> GIVEN TEXT:
■ ■ ■
Incoming Kansas Gov. Laura Kelly talks about education budget
Laura Kelly takes the oath Monday as the 48th governor of Kansas. She is deserving of congratulations and good wishes as she tackles the challenges ahead.
For now, it’s clear the new Democratic governor will be more focused on specific problems than on a sweeping long-term game plan for the state. During The Star Editorial Board’s recent meeting with her, we asked Kelly to explain her vision for Kansas.
“I would like Kansas be a place that future generations feel comfortable staying here,” she said.
That seems fairly modest, as visions go. It sounds like the new governor will be more pragmatic and transactional than inspirational.
But OK: Kansans will need to judge the new governor on her specific policy accomplishments, not on soaring rhetoric.
To make that approach work, she will have to deliver real solutions. And to do that, she must work with Republicans in the Legislature.
As her term begins, it isn’t precisely clear where that will be possible. Republicans will focus on tax cuts and the budget, while Kelly wants to use a relatively healthy revenue stream to increase spending for schools, expand Medicaid and protect foster children.
We asked House Speaker Ron Ryckman if there were problems or issues on the GOP’s agenda where the new governor could provide assistance. “I think it would be premature to say where we would come to,” he said, “when we don’t know exactly where she is.”
So the early signs aren’t exactly promising.
Yet Kelly, once a state senator, talked repeatedly during the campaign about her ability to negotiate in good faith with Republicans, who have controlled the Legislature for years. That’s reason for optimism.
It would be wise for both sides to start with consensus issues, such as foster care reform. Republicans and Democrats agree on the need for improvement in how the state treats its most vulnerable children.
Then, lawmakers could tackle election reform, or changes in the criminal justice system, or sports gambling. Cooperation on rural development programs and transportation issues could be next.
Once trust on all sides is established, tough questions on taxes and schools may be easier to address.
Republicans should resist the urge to test Kelly early in the session by passing aggressive legislation she is sure to veto. An extended battle between the two branches will accomplish nothing, except reinforcing Kansans’ cynical views about politics and government.
Voters have given Kansas divided government. But they rejected divisiveness by electing a governor known for quiet competence and negotiating skills, not fact-free bombast.
She will need all of those skills in the days ahead.
Future generations will want to live in Kansas if they’re convinced the government is competent and focused on real problems. Our new governor must reach across the aisle to make sure that happens.
■ ■ ■
> TASK OBJECTIVE: Copy out the editorial on incoming Kansas Gov. Laura Kelly in full, word for word, keeping every line unchanged.

> SOURCE DATA:
■ ■ ■
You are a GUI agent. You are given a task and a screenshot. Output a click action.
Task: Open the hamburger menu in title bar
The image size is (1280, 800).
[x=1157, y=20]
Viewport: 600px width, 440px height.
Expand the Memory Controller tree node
■ ■ ■
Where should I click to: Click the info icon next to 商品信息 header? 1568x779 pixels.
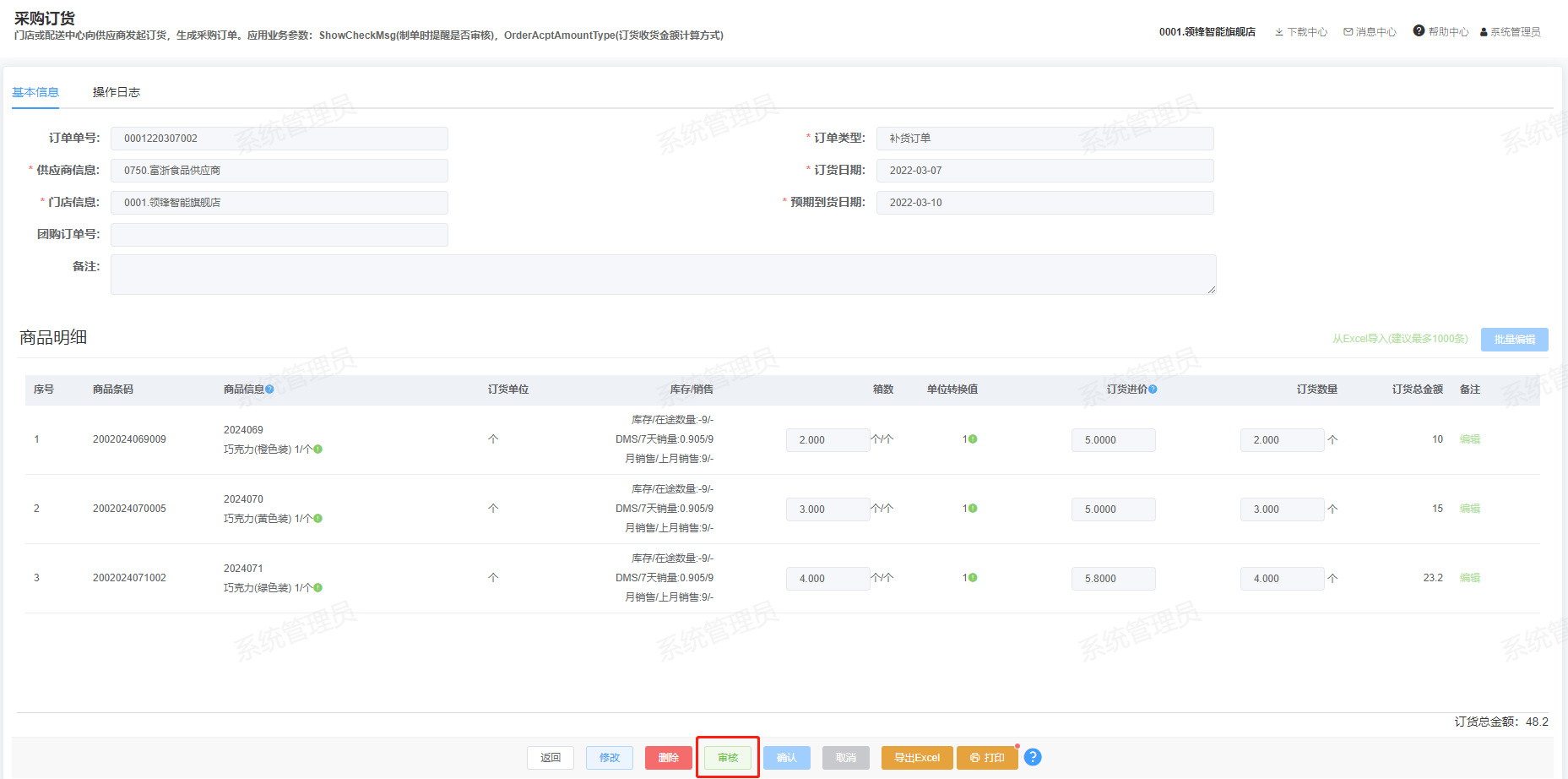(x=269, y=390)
■ ■ ■
> ANSWER SPACE:
Incoming Kansas Gov. Laura Kelly talks about education budget
Laura Kelly takes the oath Monday as the 48th governor of Kansas. She is deserving of congratulations and good wishes as she tackles the challenges ahead.
For now, it’s clear the new Democratic governor will be more focused on specific problems than on a sweeping long-term game plan for the state. During The Star Editorial Board’s recent meeting with her, we asked Kelly to explain her vision for Kansas.
“I would like Kansas be a place that future generations feel comfortable staying here,” she said.
That seems fairly modest, as visions go. It sounds like the new governor will be more pragmatic and transactional than inspirational.
But OK: Kansans will need to judge the new governor on her specific policy accomplishments, not on soaring rhetoric.
To make that approach work, she will have to deliver real solutions. And to do that, she must work with Republicans in the Legislature.
As her term begins, it isn’t precisely clear where that will be possible. Republicans will focus on tax cuts and the budget, while Kelly wants to use a relatively healthy revenue stream to increase spending for schools, expand Medicaid and protect foster children.
We asked House Speaker Ron Ryckman if there were problems or issues on the GOP’s agenda where the new governor could provide assistance. “I think it would be premature to say where we would come to,” he said, “when we don’t know exactly where she is.”
So the early signs aren’t exactly promising.
Yet Kelly, once a state senator, talked repeatedly during the campaign about her ability to negotiate in good faith with Republicans, who have controlled the Legislature for years. That’s reason for optimism.
It would be wise for both sides to start with consensus issues, such as foster care reform. Republicans and Democrats agree on the need for improvement in how the state treats its most vulnerable children.
Then, lawmakers could tackle election reform, or changes in the criminal justice system, or sports gambling. Cooperation on rural development programs and transportation issues could be next.
Once trust on all sides is established, tough questions on taxes and schools may be easier to address.
Republicans should resist the urge to test Kelly early in the session by passing aggressive legislation she is sure to veto. An extended battle between the two branches will accomplish nothing, except reinforcing Kansans’ cynical views about politics and government.
Voters have given Kansas divided government. But they rejected divisiveness by electing a governor known for quiet competence and negotiating skills, not fact-free bombast.
She will need all of those skills in the days ahead.
Future generations will want to live in Kansas if they’re convinced the government is competent and focused on real problems. Our new governor must reach across the aisle to make sure that happens.